> [Try it]: Of all the lines below, return only those starting with the line holding "robot (561, 275)" and going on through the line holding "Plc News (17, 40)", exactly as written.

> [Record set]:

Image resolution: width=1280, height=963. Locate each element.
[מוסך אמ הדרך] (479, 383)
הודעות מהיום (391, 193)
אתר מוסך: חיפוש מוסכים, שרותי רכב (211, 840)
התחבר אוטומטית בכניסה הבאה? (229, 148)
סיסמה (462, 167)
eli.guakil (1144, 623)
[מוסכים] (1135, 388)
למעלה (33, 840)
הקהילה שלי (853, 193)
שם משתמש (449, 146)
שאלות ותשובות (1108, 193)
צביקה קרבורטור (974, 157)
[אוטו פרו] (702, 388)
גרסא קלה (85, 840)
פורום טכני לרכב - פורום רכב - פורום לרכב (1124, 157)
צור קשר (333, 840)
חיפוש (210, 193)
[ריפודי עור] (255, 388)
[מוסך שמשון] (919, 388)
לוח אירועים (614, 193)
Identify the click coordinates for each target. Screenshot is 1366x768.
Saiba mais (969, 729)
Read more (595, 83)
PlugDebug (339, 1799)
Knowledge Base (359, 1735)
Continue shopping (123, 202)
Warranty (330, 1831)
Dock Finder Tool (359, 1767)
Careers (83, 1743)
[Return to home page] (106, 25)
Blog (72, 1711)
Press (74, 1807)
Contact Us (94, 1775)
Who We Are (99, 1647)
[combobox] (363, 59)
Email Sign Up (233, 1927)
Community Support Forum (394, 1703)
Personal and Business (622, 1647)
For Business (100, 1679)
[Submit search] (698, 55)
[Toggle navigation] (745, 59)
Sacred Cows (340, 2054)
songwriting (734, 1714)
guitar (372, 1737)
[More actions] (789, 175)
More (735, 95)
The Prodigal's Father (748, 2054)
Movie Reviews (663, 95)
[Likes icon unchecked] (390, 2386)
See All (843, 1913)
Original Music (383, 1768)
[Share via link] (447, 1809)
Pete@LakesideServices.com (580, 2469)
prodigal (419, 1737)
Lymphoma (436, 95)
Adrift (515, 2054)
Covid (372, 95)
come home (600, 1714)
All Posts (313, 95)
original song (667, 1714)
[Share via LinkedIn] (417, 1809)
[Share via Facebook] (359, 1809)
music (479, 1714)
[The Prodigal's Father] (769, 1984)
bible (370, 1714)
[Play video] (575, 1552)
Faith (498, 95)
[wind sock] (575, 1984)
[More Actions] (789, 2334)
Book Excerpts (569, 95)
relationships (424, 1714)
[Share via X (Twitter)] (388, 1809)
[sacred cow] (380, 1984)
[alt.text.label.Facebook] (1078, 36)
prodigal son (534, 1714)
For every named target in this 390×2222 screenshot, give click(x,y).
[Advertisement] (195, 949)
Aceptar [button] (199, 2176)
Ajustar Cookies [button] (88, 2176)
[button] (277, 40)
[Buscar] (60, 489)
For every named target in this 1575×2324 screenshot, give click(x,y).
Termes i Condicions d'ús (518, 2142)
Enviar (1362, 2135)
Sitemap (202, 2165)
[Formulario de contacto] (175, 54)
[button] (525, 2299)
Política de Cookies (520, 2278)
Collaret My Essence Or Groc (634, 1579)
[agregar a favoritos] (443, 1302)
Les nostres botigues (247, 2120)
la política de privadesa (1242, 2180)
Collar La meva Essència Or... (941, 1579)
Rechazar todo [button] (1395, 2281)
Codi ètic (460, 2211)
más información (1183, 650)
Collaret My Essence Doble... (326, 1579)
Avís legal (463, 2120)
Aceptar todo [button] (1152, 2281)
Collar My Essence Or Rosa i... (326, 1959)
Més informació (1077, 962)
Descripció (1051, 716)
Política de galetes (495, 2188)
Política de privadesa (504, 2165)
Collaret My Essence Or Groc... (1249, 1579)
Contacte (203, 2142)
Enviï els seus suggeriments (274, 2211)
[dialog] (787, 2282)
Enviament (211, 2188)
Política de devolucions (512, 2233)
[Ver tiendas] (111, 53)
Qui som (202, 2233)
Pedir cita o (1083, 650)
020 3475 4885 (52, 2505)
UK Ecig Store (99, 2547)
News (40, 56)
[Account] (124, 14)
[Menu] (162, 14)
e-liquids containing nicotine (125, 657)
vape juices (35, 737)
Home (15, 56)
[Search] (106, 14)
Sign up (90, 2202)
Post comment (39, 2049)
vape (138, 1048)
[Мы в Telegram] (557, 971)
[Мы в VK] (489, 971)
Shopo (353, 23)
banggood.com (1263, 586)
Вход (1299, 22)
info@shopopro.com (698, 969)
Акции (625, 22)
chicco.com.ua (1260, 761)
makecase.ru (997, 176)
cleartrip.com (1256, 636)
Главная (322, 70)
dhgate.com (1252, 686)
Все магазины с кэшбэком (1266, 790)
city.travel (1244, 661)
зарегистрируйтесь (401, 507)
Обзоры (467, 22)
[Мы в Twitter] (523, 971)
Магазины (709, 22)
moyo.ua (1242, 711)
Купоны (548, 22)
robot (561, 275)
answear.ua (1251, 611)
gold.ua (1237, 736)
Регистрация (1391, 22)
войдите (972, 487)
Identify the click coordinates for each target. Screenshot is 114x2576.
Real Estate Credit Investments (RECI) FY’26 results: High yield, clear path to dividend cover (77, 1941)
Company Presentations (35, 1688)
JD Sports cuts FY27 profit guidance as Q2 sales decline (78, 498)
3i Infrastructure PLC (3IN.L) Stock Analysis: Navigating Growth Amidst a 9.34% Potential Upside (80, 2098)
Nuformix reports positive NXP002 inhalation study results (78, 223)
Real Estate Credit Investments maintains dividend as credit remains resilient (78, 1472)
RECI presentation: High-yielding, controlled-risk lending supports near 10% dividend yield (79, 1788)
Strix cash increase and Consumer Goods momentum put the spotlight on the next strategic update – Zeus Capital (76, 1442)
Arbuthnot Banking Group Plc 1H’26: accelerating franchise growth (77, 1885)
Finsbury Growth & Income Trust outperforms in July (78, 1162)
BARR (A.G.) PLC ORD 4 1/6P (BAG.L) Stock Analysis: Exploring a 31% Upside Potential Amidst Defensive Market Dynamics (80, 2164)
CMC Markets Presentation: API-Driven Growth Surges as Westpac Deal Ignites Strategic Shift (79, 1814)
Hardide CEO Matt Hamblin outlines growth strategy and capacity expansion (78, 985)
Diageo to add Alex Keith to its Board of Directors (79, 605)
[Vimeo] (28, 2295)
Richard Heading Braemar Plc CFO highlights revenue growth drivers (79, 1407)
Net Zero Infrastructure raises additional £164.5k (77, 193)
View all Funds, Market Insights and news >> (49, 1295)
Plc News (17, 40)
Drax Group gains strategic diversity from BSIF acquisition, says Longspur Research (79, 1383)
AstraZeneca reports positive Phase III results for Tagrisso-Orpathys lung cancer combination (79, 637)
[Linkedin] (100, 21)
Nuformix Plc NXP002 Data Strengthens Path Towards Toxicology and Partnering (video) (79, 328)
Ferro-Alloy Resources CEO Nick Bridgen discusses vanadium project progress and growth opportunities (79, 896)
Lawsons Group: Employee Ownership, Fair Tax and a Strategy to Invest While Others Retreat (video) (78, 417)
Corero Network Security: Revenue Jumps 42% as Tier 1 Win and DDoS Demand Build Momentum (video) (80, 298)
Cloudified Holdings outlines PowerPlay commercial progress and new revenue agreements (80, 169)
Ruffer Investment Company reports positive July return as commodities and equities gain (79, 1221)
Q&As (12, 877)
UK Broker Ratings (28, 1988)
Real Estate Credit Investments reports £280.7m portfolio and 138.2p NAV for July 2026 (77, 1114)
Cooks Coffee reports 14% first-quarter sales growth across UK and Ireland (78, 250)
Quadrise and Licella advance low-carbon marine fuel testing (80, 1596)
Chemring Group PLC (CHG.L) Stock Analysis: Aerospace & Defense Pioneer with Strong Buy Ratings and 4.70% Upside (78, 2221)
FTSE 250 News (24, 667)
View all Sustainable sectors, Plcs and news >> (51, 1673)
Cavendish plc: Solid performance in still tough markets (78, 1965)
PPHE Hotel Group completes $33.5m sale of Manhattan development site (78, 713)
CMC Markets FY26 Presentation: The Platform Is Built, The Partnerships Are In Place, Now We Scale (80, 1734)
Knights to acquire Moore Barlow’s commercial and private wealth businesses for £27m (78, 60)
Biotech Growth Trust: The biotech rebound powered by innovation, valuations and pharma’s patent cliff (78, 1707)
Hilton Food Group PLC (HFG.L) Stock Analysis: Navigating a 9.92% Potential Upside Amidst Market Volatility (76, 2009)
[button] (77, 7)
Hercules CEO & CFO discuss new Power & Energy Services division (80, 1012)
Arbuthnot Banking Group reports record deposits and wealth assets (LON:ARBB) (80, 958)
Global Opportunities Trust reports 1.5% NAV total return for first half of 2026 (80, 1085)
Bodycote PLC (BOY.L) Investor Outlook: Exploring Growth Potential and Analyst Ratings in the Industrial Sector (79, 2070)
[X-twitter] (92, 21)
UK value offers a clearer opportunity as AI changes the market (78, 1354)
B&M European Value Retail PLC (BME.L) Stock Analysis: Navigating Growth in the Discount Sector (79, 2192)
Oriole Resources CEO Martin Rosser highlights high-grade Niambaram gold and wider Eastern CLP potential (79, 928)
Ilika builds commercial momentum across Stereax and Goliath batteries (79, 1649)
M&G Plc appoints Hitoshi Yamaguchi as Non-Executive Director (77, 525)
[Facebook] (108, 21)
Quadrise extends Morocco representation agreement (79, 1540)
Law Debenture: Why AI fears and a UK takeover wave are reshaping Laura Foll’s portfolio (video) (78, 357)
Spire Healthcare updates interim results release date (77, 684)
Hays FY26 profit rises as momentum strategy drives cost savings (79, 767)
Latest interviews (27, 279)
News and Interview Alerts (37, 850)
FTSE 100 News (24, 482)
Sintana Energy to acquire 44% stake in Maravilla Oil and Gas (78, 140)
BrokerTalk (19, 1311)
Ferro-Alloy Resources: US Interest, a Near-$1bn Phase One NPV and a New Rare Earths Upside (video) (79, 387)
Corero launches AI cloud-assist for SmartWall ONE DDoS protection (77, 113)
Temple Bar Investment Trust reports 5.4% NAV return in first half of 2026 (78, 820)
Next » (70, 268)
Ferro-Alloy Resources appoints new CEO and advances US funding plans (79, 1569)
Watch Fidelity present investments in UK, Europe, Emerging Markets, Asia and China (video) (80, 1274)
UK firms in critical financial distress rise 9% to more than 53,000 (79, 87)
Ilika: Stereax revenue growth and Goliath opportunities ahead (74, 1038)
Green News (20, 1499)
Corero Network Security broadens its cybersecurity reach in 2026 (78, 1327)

> [Solution]:
robot (561, 275)
answear.ua (1251, 611)
gold.ua (1237, 736)
Регистрация (1391, 22)
войдите (972, 487)
Identify the click coordinates for each target. Screenshot is 114x2576.
Real Estate Credit Investments (RECI) FY’26 results: High yield, clear path to dividend cover (77, 1941)
Company Presentations (35, 1688)
JD Sports cuts FY27 profit guidance as Q2 sales decline (78, 498)
3i Infrastructure PLC (3IN.L) Stock Analysis: Navigating Growth Amidst a 9.34% Potential Upside (80, 2098)
Nuformix reports positive NXP002 inhalation study results (78, 223)
Real Estate Credit Investments maintains dividend as credit remains resilient (78, 1472)
RECI presentation: High-yielding, controlled-risk lending supports near 10% dividend yield (79, 1788)
Strix cash increase and Consumer Goods momentum put the spotlight on the next strategic update – Zeus Capital (76, 1442)
Arbuthnot Banking Group Plc 1H’26: accelerating franchise growth (77, 1885)
Finsbury Growth & Income Trust outperforms in July (78, 1162)
BARR (A.G.) PLC ORD 4 1/6P (BAG.L) Stock Analysis: Exploring a 31% Upside Potential Amidst Defensive Market Dynamics (80, 2164)
CMC Markets Presentation: API-Driven Growth Surges as Westpac Deal Ignites Strategic Shift (79, 1814)
Hardide CEO Matt Hamblin outlines growth strategy and capacity expansion (78, 985)
Diageo to add Alex Keith to its Board of Directors (79, 605)
[Vimeo] (28, 2295)
Richard Heading Braemar Plc CFO highlights revenue growth drivers (79, 1407)
Net Zero Infrastructure raises additional £164.5k (77, 193)
View all Funds, Market Insights and news >> (49, 1295)
Plc News (17, 40)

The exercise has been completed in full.